* PROBLEM TO SOLVE
Render all of the records below as a numbered list, one line per item, omitting blank lines.

━━━━━ EXERCISE INPUTS

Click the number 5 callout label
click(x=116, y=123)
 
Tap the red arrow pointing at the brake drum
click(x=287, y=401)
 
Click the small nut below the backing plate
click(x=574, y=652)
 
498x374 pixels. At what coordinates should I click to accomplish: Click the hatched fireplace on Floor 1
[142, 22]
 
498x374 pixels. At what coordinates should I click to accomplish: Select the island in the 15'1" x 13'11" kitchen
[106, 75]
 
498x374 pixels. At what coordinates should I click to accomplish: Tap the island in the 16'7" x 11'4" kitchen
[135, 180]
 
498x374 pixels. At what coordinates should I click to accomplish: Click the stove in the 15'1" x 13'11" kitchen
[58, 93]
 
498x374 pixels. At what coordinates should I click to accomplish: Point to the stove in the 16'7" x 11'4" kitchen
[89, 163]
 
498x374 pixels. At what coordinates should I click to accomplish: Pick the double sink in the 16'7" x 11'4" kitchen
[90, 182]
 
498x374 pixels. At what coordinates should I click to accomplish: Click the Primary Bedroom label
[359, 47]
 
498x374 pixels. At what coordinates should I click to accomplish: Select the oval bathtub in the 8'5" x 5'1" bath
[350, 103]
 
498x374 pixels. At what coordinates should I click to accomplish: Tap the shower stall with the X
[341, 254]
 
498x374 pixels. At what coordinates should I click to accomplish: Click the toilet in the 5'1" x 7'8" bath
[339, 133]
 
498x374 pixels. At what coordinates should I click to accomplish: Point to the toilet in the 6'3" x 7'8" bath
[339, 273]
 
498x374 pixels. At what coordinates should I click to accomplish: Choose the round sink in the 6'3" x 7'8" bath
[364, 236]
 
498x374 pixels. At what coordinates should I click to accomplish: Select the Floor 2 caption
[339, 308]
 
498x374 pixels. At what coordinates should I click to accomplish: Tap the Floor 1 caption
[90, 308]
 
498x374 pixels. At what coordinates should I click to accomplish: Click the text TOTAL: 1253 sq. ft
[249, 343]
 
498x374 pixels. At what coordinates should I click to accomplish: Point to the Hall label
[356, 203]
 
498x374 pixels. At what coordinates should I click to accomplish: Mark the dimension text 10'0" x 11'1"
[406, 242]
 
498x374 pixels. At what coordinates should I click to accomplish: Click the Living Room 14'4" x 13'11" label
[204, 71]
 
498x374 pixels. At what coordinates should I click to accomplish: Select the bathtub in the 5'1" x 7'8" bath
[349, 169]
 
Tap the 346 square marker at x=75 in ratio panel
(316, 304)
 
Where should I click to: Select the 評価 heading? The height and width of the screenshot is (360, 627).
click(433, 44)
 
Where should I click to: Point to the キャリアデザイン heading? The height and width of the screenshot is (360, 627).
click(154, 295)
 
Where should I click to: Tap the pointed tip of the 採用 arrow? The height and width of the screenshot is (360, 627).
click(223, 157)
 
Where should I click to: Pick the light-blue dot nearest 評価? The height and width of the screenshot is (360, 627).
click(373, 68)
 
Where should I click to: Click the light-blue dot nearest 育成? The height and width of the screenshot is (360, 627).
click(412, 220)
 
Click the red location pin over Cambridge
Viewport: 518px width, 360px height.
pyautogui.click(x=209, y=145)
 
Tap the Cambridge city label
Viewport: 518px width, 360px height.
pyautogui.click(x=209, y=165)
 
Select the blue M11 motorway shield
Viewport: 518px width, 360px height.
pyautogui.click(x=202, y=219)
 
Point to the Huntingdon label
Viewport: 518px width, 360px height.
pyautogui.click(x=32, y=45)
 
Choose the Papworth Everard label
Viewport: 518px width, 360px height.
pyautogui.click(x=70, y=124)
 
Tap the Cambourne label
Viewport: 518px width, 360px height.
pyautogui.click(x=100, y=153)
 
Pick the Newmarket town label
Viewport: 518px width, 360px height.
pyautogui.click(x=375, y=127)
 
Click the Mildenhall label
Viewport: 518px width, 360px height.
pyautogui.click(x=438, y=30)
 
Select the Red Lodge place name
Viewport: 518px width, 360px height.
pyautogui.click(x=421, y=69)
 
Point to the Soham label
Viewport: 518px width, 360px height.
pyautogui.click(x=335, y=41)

━━━━━━━━━━

* OUTPUT OF THE EXERCISE
1. Click the number 5 callout label
2. click(x=116, y=123)
3. Tap the red arrow pointing at the brake drum
4. click(x=287, y=401)
5. Click the small nut below the backing plate
6. click(x=574, y=652)
7. 498x374 pixels. At what coordinates should I click to accomplish: Click the hatched fireplace on Floor 1
8. [142, 22]
9. 498x374 pixels. At what coordinates should I click to accomplish: Select the island in the 15'1" x 13'11" kitchen
10. [106, 75]
11. 498x374 pixels. At what coordinates should I click to accomplish: Tap the island in the 16'7" x 11'4" kitchen
12. [135, 180]
13. 498x374 pixels. At what coordinates should I click to accomplish: Click the stove in the 15'1" x 13'11" kitchen
14. [58, 93]
15. 498x374 pixels. At what coordinates should I click to accomplish: Point to the stove in the 16'7" x 11'4" kitchen
16. [89, 163]
17. 498x374 pixels. At what coordinates should I click to accomplish: Pick the double sink in the 16'7" x 11'4" kitchen
18. [90, 182]
19. 498x374 pixels. At what coordinates should I click to accomplish: Click the Primary Bedroom label
20. [359, 47]
21. 498x374 pixels. At what coordinates should I click to accomplish: Select the oval bathtub in the 8'5" x 5'1" bath
22. [350, 103]
23. 498x374 pixels. At what coordinates should I click to accomplish: Tap the shower stall with the X
24. [341, 254]
25. 498x374 pixels. At what coordinates should I click to accomplish: Click the toilet in the 5'1" x 7'8" bath
26. [339, 133]
27. 498x374 pixels. At what coordinates should I click to accomplish: Point to the toilet in the 6'3" x 7'8" bath
28. [339, 273]
29. 498x374 pixels. At what coordinates should I click to accomplish: Choose the round sink in the 6'3" x 7'8" bath
30. [364, 236]
31. 498x374 pixels. At what coordinates should I click to accomplish: Select the Floor 2 caption
32. [339, 308]
33. 498x374 pixels. At what coordinates should I click to accomplish: Tap the Floor 1 caption
34. [90, 308]
35. 498x374 pixels. At what coordinates should I click to accomplish: Click the text TOTAL: 1253 sq. ft
36. [249, 343]
37. 498x374 pixels. At what coordinates should I click to accomplish: Point to the Hall label
38. [356, 203]
39. 498x374 pixels. At what coordinates should I click to accomplish: Mark the dimension text 10'0" x 11'1"
40. [406, 242]
41. 498x374 pixels. At what coordinates should I click to accomplish: Click the Living Room 14'4" x 13'11" label
42. [204, 71]
43. 498x374 pixels. At what coordinates should I click to accomplish: Select the bathtub in the 5'1" x 7'8" bath
44. [349, 169]
45. Tap the 346 square marker at x=75 in ratio panel
46. (316, 304)
47. Where should I click to: Select the 評価 heading? The height and width of the screenshot is (360, 627).
48. click(433, 44)
49. Where should I click to: Point to the キャリアデザイン heading? The height and width of the screenshot is (360, 627).
50. click(154, 295)
51. Where should I click to: Tap the pointed tip of the 採用 arrow? The height and width of the screenshot is (360, 627).
52. click(223, 157)
53. Where should I click to: Pick the light-blue dot nearest 評価? The height and width of the screenshot is (360, 627).
54. click(373, 68)
55. Where should I click to: Click the light-blue dot nearest 育成? The height and width of the screenshot is (360, 627).
56. click(412, 220)
57. Click the red location pin over Cambridge
58. Viewport: 518px width, 360px height.
59. pyautogui.click(x=209, y=145)
60. Tap the Cambridge city label
61. Viewport: 518px width, 360px height.
62. pyautogui.click(x=209, y=165)
63. Select the blue M11 motorway shield
64. Viewport: 518px width, 360px height.
65. pyautogui.click(x=202, y=219)
66. Point to the Huntingdon label
67. Viewport: 518px width, 360px height.
68. pyautogui.click(x=32, y=45)
69. Choose the Papworth Everard label
70. Viewport: 518px width, 360px height.
71. pyautogui.click(x=70, y=124)
72. Tap the Cambourne label
73. Viewport: 518px width, 360px height.
74. pyautogui.click(x=100, y=153)
75. Pick the Newmarket town label
76. Viewport: 518px width, 360px height.
77. pyautogui.click(x=375, y=127)
78. Click the Mildenhall label
79. Viewport: 518px width, 360px height.
80. pyautogui.click(x=438, y=30)
81. Select the Red Lodge place name
82. Viewport: 518px width, 360px height.
83. pyautogui.click(x=421, y=69)
84. Point to the Soham label
85. Viewport: 518px width, 360px height.
86. pyautogui.click(x=335, y=41)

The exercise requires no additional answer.